当社は、経営の独立性を保ちながら、親会社のグループ経営に参画し、ソフトバンクグループのブランドその他の経営資源を当社グループ内で有効活用しておりますが、親会社の戦略に変更が生じた場合や将来的に親会社グループとの間で何らかの競合関係が生じた場合には、当社グループの事業展開、経営成績及び財政状態に影響を及ぼす可能性があります。
また、親会社は、当社の株主総会の承認を必要とする事項に関し、普通決議事項について決定権及び拒否権を有し、また特別決議事項について拒否権を含む重大な影響力を有しておりますが、同社による議決権行使が、当社の他の株主の利益と必ずしも一致しない可能性があります。
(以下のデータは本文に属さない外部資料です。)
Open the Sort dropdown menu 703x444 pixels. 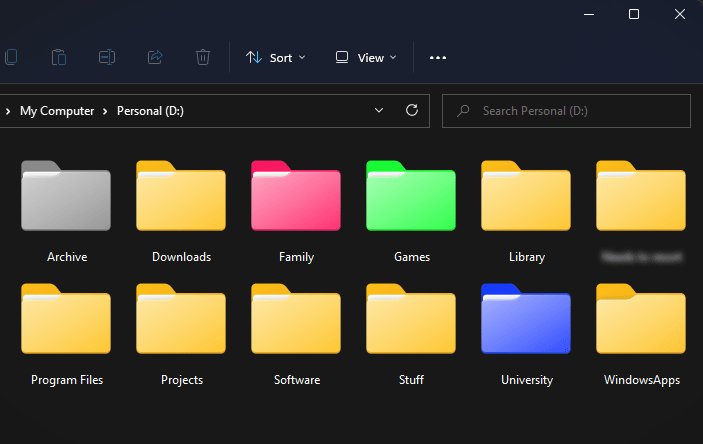click(276, 57)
また、当社に対する親会社の議決権比率は将来にわたって一定であるとは限りません。将来において、親会社による当社株式の保有比率に大きな変動があった場合には、当社株式の流動性及び株価形成、並びに当社グループの事業及び経営成績等に影響を及ぼす可能性があります。
(4) 技術革新への対応について
当社グループが属する情報サービス業界は技術革新が激しいことから、当社グループが現在保有する技術・ノウハウ等が陳腐化する可能性があります。当社グループは技術革新のスピードに対処するために、常に新しい技術・ノウハウを組織的に習得し、従業員全体の能力を高め、事業の推進に必要な人材を適切に確保・育成し活用することにより、顧客のニーズに対して的確に対応していく能力を備えること等の方針を採っております。今後、これらの技術革新や顧客ニーズの変化に対し、当社グループが適切かつ迅速に対応できなかった場合には、業務の継続関係や業務委託に関する契約が変更又は解消されること等により、当社グループの事業展開、経営成績及び財政状態に影響を及ぼす可能性があります。
(5) 人材の育成・確保について
当社グループの事業は人材に大きく依存しており、高い専門性を持った人材を獲得し、維持する必要があります。当社グループでは、多様な人材が活躍できる風土、人事制度、オフィス環境の整備等を通じて優秀な人材の確保に努めるとともに、資格取得支援、研修制度の体系化等、人材の育成に注力しておりますが、人材の確保・育成が想定通りに進まなかった場合や人材が多数流出した場合には、当社グループの事業展開、経営成績及び財政状態に影響を及ぼす可能性があります。
(6) 事業継続性について
大震災や大停電、交通遮断など社会インフラが損壊するような緊急事態においては、当社グループが顧客に提供しているサービスが一部継続困難になる恐れがあります。
当社グループのサービスは、主に東京地区でITインフラを利用して顧客にサービスを提供しておりますが、ITインフラを支える基盤が停止した場合(例えば、電源停止、データ通信回線途絶、要員確保困難)、サービスの継続が困難となります。当社グループでは事業継続計画を定め、あらかじめ想定された緊急事態に対処できるよう無停電データセンターの確保、通信回線冗長化、在宅勤務可能な機器設備の用意などを進めており、さらにサービスの重要度にもとづく優先順位を設定し、一部サービスを縮退して継続的に提供する契約形態の採用などの施策を用意しております。しかしながらこのような緊急事態が発生した場合、サービス提供の一部縮小は避けがたく、当社グループの事業展開、経営成績及び財政状態に影響を及ぼす可能性があります。